Monday, April 1, 2019

Stretch of the Imagination




For the first time now LCWR leadership has no one with a lived experience of the time when CMSW became the LCWR.  (This change came about out of the desire of some congregations to include more than Major Superiors in leadership decisions. Not every congregation joined this movement and later those who refused to join LCWR formed the group called CMSWR).  The LCWR is going through an emerging learning process, interviewing women within and outside of religious life.  An interesting comment from one of these groups, Giving Voice, a group of religious women younger than 40, is that religious life today is in a “Crisis of Imagination.”  Why is that?  Sr. Mary proposed it is because of a need for privacy, for independence and false perceptions of what it would cost us to work side by side with others.  What will it take to initiate a stretch of the imagination.

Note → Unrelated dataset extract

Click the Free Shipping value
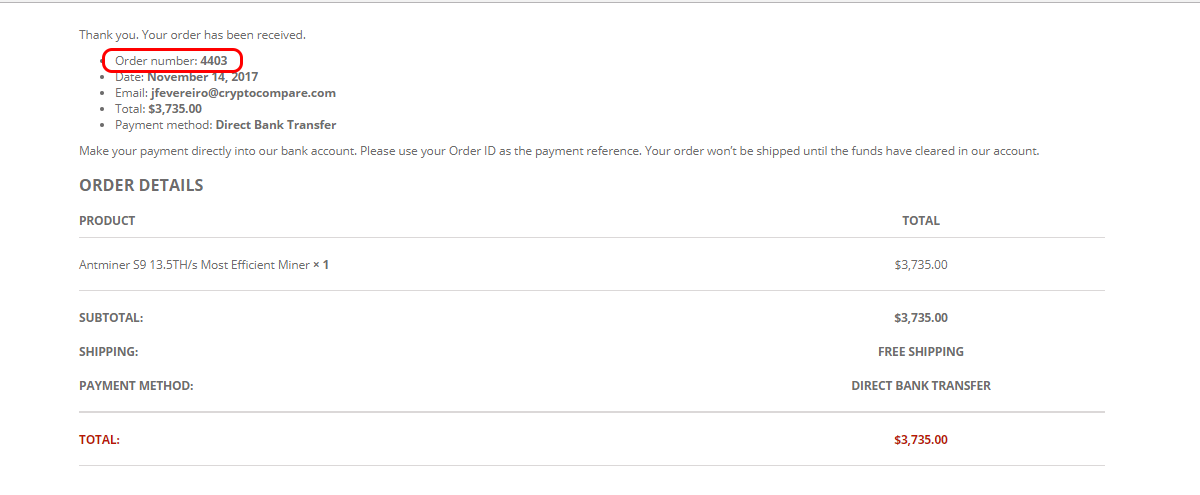1200x495 pixels. coord(921,352)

She named some of the false perceptions that stand in our way: 

1.      Women are from Venus; men are from Mars. We believe we can’t really understand one another and work together.

2.      LCWR is a radical liberal group that is disrespectful of the Church. They are not authentic religious.  They live religious vows too loosely.

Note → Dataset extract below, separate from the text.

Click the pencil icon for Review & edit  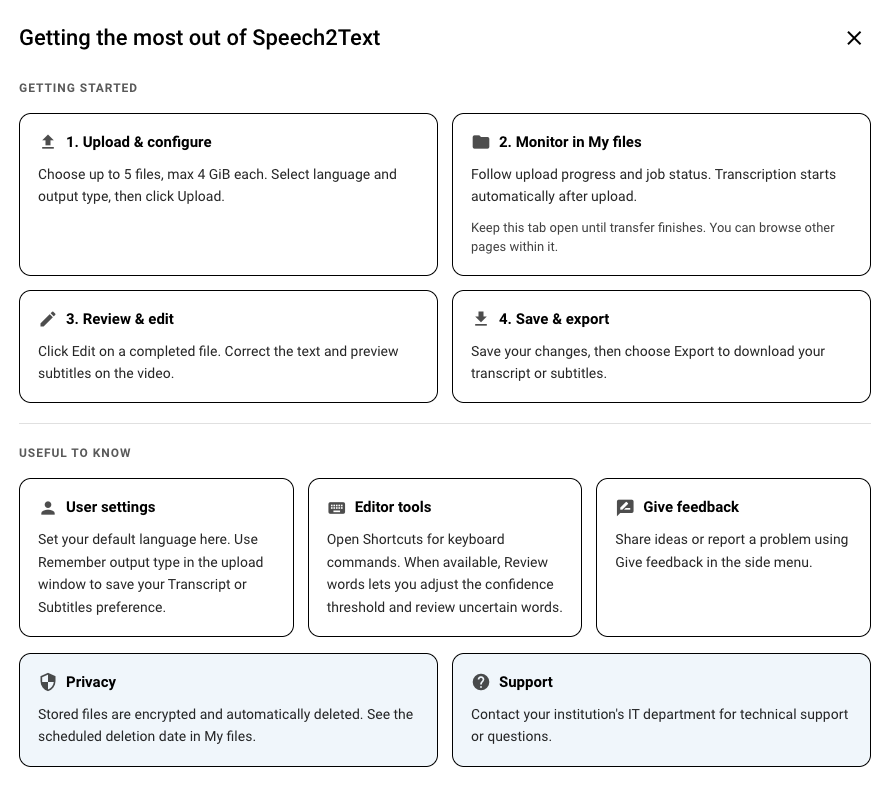[48, 319]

3.      Sisters who wear habits are too conservative.

4.      CMSWR are ultra conservative and not open to new ways. They want to return to pre-Vatican II days.

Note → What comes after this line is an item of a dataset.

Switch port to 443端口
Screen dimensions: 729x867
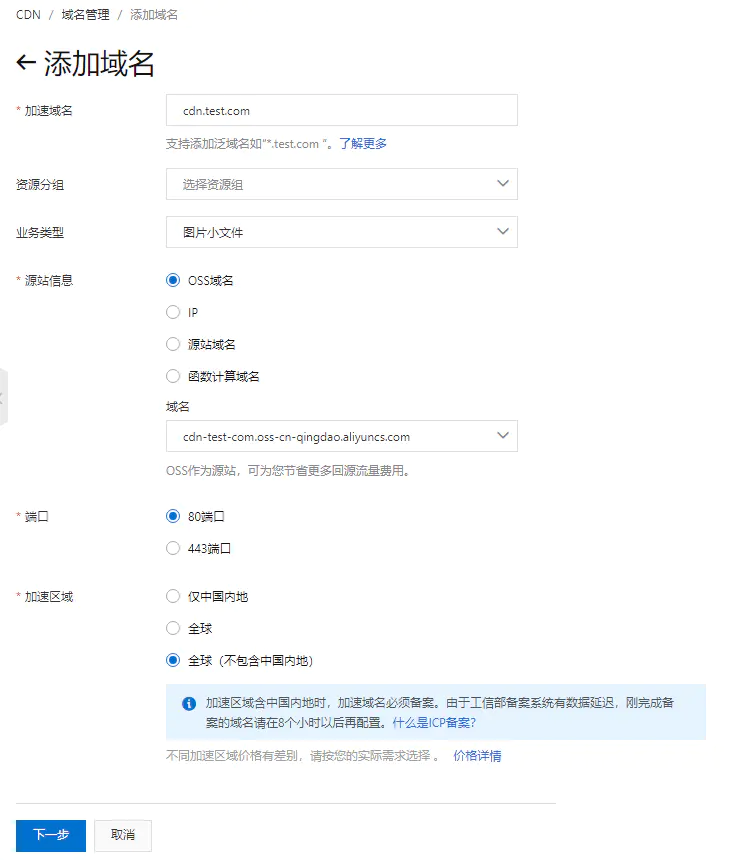point(173,549)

Sisters in congregations that belong to neither LCWR nor CMSWR say that they left LCWR because they wear the habit and Sisters who don’t wear the habit made them feel unwelcome; they tried joining the CMSWR but found that their members were too self-righteous and were always bad mouthing the LCWR. (Is it time to form a new group that combines the strengths of both of the others with some better guidelines for how to cooperate with one another??)



Sisters ministering in the U.S. from other countries suffer the perception that they only want to work with people from their ethnic group and that they don’t speak English.  Most of them do speak English and want to learn it better and work with English-speaking people. 

March 31, 2019 a presentation by Sr. Mary Hughes, OP at Diocese of San Jose Chancery Office.